Nell'aprile del 2021 nell'inchiesta erano state anche emesse ordinanze di arresti domiciliari a carico di quattro degli agenti coinvolti. Tre erano gli episodi contestati nel procedimento e risalivano appunto all'ottobre del 2020. La polizia e la polizia locale, cui la Procura aveva affidato le indagini, avevano analizzato tutto il materiale a disposizione della produzione Mediaset e l'avevano sequestrato, insieme ai video di una delle persone che aveva denunciato i fatti alle Iene. Il presunto pusher aveva infatti piazzato alcune telecamere nella sala e nella camera da letto della sua abitazione in via Coppin, spiegavano gli atti, «per protezione».
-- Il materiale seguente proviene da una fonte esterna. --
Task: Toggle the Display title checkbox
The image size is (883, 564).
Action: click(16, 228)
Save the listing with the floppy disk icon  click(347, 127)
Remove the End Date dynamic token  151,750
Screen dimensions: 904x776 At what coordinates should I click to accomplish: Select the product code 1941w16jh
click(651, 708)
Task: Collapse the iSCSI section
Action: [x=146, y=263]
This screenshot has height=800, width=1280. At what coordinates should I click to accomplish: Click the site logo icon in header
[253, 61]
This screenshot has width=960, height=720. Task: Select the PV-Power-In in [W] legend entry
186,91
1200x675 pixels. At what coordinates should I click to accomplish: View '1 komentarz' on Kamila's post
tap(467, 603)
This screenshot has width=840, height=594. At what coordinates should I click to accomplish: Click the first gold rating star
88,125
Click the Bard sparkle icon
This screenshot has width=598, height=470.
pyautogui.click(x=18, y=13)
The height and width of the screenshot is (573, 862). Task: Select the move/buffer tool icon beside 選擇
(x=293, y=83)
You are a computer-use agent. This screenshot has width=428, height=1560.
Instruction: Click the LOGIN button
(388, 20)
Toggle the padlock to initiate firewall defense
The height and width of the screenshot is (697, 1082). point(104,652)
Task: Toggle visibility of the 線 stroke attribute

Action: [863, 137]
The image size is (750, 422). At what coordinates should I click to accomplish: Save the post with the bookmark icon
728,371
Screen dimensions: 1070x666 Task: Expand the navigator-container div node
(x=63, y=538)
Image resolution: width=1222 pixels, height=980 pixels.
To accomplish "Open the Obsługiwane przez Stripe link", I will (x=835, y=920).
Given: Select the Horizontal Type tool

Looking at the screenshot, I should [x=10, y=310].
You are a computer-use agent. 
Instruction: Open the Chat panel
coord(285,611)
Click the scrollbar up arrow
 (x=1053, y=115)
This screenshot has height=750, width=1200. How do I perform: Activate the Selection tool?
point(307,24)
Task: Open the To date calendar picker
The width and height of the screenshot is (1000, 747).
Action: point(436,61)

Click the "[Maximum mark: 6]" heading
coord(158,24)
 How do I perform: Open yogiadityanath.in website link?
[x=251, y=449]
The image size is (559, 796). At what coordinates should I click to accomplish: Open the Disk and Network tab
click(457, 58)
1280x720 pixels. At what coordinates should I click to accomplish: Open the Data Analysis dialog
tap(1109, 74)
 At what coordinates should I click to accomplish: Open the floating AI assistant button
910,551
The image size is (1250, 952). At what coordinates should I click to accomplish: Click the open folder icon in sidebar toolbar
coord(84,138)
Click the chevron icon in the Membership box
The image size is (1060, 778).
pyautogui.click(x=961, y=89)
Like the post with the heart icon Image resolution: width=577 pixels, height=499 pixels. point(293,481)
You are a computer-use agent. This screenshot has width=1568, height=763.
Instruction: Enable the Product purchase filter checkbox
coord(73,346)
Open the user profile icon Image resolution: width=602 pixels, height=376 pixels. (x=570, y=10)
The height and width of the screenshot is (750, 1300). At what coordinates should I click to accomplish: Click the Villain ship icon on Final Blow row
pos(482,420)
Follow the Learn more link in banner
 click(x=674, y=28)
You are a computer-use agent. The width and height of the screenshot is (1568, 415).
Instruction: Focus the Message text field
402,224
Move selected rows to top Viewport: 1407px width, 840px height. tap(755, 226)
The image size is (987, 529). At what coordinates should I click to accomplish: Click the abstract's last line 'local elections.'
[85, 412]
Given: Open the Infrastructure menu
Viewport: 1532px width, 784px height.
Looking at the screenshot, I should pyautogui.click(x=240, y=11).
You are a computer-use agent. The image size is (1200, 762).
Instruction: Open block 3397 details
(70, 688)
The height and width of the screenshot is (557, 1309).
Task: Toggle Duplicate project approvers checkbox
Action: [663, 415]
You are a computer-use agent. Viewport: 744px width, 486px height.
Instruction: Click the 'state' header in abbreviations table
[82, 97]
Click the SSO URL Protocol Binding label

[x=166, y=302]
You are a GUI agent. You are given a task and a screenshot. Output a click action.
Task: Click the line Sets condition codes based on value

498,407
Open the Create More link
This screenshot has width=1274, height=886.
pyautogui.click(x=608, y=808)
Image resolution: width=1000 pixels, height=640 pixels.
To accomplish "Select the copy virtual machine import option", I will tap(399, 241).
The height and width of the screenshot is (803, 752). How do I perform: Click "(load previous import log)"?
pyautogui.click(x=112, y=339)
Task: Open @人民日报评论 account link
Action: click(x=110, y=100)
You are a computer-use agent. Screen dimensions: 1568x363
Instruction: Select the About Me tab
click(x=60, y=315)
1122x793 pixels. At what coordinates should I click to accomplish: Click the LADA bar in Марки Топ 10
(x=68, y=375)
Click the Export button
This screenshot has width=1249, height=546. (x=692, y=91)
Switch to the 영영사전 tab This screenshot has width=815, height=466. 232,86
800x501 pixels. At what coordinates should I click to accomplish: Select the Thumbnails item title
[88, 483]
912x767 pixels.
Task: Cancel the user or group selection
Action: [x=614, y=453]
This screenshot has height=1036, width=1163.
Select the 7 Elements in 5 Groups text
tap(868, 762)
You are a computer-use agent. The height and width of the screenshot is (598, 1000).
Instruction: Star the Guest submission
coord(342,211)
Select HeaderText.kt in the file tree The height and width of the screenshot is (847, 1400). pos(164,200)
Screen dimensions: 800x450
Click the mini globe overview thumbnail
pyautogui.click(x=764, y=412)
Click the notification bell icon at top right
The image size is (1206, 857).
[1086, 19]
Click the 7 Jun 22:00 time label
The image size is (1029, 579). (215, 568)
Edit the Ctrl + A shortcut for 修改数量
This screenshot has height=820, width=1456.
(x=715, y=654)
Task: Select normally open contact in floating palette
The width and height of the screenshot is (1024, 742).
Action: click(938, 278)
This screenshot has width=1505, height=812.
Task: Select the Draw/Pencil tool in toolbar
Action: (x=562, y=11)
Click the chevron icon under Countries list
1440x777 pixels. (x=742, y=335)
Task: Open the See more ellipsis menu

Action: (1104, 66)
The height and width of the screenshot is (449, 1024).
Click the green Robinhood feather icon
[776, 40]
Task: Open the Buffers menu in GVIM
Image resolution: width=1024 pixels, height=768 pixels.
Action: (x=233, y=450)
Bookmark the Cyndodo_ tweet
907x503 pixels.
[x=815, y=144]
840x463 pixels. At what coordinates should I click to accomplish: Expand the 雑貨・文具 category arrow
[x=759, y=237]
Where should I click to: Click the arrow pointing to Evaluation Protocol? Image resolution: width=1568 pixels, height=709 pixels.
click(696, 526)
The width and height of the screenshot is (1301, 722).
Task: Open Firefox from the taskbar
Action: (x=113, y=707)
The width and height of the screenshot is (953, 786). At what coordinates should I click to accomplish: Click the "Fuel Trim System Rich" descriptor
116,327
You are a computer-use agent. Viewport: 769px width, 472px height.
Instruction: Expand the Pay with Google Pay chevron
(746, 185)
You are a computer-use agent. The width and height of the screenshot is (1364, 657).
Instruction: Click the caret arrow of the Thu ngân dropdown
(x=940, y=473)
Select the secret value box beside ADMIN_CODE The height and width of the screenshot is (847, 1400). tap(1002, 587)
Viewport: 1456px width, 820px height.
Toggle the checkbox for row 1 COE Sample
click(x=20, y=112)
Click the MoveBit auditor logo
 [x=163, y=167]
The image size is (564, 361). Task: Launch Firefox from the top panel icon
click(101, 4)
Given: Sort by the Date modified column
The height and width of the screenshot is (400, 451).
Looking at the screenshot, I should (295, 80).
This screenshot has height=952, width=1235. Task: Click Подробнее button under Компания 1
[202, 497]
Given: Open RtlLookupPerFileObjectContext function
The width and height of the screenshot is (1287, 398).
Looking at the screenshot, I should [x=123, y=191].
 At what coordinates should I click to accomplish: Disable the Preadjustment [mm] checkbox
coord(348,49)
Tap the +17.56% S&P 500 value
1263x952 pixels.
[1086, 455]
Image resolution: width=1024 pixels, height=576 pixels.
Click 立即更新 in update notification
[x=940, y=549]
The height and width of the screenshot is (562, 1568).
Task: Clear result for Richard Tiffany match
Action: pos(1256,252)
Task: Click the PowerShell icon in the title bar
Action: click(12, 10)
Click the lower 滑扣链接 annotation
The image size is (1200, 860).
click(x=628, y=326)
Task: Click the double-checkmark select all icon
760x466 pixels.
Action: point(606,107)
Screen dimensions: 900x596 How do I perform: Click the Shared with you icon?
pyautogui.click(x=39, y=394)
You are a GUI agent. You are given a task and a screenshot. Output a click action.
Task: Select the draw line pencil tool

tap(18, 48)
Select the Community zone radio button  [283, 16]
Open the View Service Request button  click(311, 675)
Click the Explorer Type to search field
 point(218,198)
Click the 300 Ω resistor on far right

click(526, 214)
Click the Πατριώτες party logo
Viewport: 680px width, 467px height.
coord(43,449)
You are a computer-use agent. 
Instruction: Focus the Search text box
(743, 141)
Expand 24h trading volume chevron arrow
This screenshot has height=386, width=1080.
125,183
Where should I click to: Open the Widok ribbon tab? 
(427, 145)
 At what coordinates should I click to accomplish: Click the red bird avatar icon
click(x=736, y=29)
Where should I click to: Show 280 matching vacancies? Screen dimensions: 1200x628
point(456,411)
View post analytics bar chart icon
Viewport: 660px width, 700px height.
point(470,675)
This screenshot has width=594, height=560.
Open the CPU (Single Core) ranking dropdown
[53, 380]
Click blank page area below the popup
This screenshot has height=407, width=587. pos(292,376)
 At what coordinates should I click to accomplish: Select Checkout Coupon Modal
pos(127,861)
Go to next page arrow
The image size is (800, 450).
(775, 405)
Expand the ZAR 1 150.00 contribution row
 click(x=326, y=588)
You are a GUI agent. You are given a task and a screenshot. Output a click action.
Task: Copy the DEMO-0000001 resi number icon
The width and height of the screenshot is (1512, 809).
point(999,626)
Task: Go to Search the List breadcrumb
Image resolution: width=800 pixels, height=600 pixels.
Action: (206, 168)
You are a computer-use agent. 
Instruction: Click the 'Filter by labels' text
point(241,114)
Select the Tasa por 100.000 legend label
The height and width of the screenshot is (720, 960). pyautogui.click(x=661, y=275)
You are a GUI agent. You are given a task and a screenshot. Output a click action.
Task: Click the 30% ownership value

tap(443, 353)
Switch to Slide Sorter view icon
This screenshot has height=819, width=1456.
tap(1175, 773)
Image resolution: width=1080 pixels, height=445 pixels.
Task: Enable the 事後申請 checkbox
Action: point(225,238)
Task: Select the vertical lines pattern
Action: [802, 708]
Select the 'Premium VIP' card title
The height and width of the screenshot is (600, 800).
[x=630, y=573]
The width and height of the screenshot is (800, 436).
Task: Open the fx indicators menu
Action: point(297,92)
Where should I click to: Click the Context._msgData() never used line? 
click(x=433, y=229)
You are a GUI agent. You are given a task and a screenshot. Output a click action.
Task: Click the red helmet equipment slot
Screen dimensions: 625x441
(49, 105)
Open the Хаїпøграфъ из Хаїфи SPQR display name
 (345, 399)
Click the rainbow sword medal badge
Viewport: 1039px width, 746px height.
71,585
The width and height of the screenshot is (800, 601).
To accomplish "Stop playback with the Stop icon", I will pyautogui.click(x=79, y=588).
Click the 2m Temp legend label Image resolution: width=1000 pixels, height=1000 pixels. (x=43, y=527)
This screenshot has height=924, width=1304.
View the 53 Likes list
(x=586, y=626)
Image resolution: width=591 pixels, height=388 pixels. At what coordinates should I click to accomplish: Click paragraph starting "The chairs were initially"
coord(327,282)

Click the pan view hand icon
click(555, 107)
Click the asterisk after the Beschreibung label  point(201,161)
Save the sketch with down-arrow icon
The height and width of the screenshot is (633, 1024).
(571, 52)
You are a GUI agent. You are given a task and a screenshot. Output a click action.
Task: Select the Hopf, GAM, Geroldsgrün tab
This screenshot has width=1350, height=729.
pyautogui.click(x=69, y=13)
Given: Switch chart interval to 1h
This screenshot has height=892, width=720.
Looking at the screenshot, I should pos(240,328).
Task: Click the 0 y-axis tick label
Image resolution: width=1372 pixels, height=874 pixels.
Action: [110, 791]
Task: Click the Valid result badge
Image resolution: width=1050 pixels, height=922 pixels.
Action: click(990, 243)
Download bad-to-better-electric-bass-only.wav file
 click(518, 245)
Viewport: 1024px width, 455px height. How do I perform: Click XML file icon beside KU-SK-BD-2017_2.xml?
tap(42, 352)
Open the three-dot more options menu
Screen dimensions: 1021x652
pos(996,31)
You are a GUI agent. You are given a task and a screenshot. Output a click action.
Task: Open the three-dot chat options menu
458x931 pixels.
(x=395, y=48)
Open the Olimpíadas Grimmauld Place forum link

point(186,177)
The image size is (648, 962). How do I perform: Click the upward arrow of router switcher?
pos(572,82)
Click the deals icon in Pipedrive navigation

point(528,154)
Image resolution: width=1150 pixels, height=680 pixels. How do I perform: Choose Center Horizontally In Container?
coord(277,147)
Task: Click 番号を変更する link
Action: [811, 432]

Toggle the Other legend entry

Il gip di allora, Guido Salvini, aveva valorizzato l'episodio ripreso in video, mentre sugli altri due degli stessi giorni aveva sottolineato che si basavano «solo sulle fonti narrative», la cui attendibilità «può essere messa in discussione e che dovrebbero essere meglio verificate anche in contraddittorio in quanto si tratta di soggetti inseriti nel mondo dello spaccio».